A police officer who tasered an innocent blind man from Chorley will not face charges.
Grandfather Colin Farmer, 63, was hit by a 50,000-volt Taser gun as he was walking on Peter Street, Chorley, last October.
Police had received reports that a man carrying a samurai sword was roaming the area.
The officer mistook Mr Farmer’s white walking stick for the weapon.
An investigation was carried out by the Independent Police Complaints Commission, but following that probe, the Crown Prosecution Service has cleared the officer.
Malcolm McHaffie, deputy head of CPS Special Crime Division, said: “On the basis of the evidence provided, including CCTV footage and police log record, I have determined that no charges should be brought against the officer.
“The circumstances are unusual because the officer was acting on the basis of erroneous reports from members of the public that the victim was carrying a samurai sword.
“Anyone accused of an
assault who may have acted under a mistaken belief as to the facts must be judged on the facts as they believed them to be.
“In addition, police officers are entitled to use reasonable force in order to effect an arrest and where the officer is under a mistaken belief as to the facts the question is whether, in the circumstances as he believed them to be, the force was reasonable.

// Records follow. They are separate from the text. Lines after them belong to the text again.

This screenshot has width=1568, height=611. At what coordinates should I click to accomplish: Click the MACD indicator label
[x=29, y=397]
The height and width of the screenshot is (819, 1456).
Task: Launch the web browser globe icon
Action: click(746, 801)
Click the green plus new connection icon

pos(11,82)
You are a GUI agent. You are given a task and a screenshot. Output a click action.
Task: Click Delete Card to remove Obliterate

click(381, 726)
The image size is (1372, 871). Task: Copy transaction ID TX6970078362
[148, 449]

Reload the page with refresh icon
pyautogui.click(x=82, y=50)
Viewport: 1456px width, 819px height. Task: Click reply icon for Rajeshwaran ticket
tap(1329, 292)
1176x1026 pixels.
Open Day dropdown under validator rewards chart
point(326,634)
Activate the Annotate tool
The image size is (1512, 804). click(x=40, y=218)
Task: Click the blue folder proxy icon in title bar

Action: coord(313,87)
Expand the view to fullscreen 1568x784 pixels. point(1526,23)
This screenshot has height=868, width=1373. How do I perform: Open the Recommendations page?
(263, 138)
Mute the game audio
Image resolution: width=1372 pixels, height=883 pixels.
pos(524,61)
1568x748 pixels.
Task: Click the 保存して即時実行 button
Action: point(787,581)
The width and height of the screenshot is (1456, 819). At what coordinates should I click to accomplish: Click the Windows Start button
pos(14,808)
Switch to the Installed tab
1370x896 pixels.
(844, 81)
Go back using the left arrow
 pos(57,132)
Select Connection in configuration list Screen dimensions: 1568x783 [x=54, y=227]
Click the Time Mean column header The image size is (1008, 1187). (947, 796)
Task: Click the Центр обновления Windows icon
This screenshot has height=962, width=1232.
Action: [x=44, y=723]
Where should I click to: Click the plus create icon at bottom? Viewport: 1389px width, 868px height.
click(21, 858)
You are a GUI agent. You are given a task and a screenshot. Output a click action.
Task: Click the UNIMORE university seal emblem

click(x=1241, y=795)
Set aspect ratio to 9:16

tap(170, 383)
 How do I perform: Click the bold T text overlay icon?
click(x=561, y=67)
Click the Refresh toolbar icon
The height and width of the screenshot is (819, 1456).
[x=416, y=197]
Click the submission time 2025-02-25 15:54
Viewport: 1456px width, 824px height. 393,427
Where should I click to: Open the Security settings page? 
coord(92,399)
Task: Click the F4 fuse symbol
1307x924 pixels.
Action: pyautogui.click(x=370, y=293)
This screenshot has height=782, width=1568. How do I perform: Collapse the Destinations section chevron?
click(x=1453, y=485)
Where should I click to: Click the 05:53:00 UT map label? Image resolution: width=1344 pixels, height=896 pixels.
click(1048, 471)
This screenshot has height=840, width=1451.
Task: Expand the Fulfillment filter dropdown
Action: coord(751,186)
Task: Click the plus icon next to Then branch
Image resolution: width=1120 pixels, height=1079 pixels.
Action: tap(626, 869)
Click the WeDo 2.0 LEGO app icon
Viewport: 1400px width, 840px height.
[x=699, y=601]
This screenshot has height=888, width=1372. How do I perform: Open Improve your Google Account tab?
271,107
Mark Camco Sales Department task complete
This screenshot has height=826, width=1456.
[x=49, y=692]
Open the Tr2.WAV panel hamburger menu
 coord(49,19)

He added: “While the officer was completely mistaken (and the victim wholly innocent of any suggestion of any offence) I do not consider the action taken by the officer in the circumstances as he mistakenly believed them to be were unreasonable and I have therefore concluded that no charges should be brought.”
Retried architect Mr Farmer, of Royle Road, Chorley, who is registered blind/partially sighted and has suffered two strokes in the past, said: “In a strange way I’m relieved, simply because these things can go on so long. At last I feel there is some progress being made. I’m bemused by it, but I just want this to move forward.
“Rules of engagement of these things need to be tightened up. I don’t want what’s happened to me to happen to anybody else.
“It has held up the civil claim because any criminal thing must take first stage.”
His solicitor, Sophie Khan, of McMillan Williams Solicitors, a solicitor-advocate specialising in taser-related injuries, said: “We will be discussing whether we are going to challenge the CPS decision.”